Yes, of course. Many Appalachian and Southern writers are extremely concerned about being true to people and place without stereotyping them. In the mid-20th century, for example, a lot of Southern writers used phonetic speech and dialect. More recently, there’s been a move away from this and an attempt to capture the spirit of people rather than their actual language or cadence. There’s also been a real attempt to highlight the fact that not everyone is the same. Just because you’re from Kentucky doesn’t mean you have a particular sexual orientation, race, or class background. I try to make people individuals. Kody is not like other boys his age. He likes to listen to Dolly Parton, crochet, quilt, and sew. He also likes to apply make-up, wear a wig, and dress up in women’s clothing when he’s alone.
Secrets can be so toxic. Kody, for one, hides the fact that he uses his time alone for what he calls the Dolly Dress-Up Hour. This can be a huge burden.
Secrets always lead to other secrets and you usually need to lie which creates more secrets. It can be hard to keep your secrets straight. Kody, however, is not the only major character in Needlework with secrets. Amanda has never spoken about giving birth to a biracial child that she placed for adoption. She’s also never revealed how Macey’s father died. Nanny knew about Macey, but has also said nothing about her existence, as if this granddaughter had never been born.
Let’s talk about the pervasive opioid crisis in Morgan and beyond.
People like Amanda typically began using opioids for control of legitimate pain. In this area, the jobs available to most people are dangerous, like working in a coal mine, working at a saw mill, or working in a factory. When people get hurt, they go to a doctor, and at least in past years, before the addictive properties of opioids were well-known, they would be given pills and told to keep taking them until they felt better. By the time they’d healed, a huge number had become addicted and overprescribing doctors, pill mills, and street sales made access easy.
It’s almost funny. When I was growing up, people always spoke about cities as big, bad places where you’d end up a drug addict. But it turns out that rural areas are as bad or worse; opioids have been a scourge on the entire Appalachian region.
Still, the reasons for their appeal are not a mystery. In addition to workplace accidents, the state of the economy and the despair and hopelessness that many people feel pushes them to try to numb themselves however they can. One of the ironies of the present moment is that the legalization of marijuana could help with the opioid epidemic and create new, decent-paying, jobs for folks who are desperately in need of them.
Kody takes his mom to a local Narcotics Anonymous meeting. Are these available throughout Appalachia?
Alcoholics Anonymous has been in small towns for a long time, and there would likely be NA and Al-Anon support groups available.
Amanda is a complicated character and I alternately felt compassion toward her and wanted to slap her!

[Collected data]
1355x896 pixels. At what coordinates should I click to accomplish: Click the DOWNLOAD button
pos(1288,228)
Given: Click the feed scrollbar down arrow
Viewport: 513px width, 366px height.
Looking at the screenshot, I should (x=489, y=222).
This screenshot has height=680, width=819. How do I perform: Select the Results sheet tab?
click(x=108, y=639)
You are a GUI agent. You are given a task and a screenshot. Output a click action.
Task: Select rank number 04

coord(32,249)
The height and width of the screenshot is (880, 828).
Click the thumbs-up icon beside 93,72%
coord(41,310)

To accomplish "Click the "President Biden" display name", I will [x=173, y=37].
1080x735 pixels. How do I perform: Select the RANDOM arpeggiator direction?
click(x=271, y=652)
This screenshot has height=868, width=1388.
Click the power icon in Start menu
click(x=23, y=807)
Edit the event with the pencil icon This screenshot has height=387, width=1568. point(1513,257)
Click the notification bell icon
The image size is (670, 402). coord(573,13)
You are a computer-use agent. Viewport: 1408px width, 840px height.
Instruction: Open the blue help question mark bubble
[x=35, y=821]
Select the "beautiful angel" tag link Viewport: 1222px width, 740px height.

• [Tasks to complete]:
1/ Answer these questions using the interview excerpt:
(a) What does Kody call the time he spends alone dressing up?
(b) Which three dangerous jobs does the interview excerpt list as typical in the area?
(c) What kind of meeting does Kody take his mom to?
2/ Print the section of the interview excerpt word for word, starting at "Still, the reasons" and ending at "support groups available.".

• [Answers for the tasks]:
1/
(a) The Dolly Dress-Up Hour.
(b) Working in a coal mine, working at a saw mill, and working in a factory.
(c) A local Narcotics Anonymous meeting.

2/
Still, the reasons for their appeal are not a mystery. In addition to workplace accidents, the state of the economy and the despair and hopelessness that many people feel pushes them to try to numb themselves however they can. One of the ironies of the present moment is that the legalization of marijuana could help with the opioid epidemic and create new, decent-paying, jobs for folks who are desperately in need of them.
Kody takes his mom to a local Narcotics Anonymous meeting. Are these available throughout Appalachia?
Alcoholics Anonymous has been in small towns for a long time, and there would likely be NA and Al-Anon support groups available.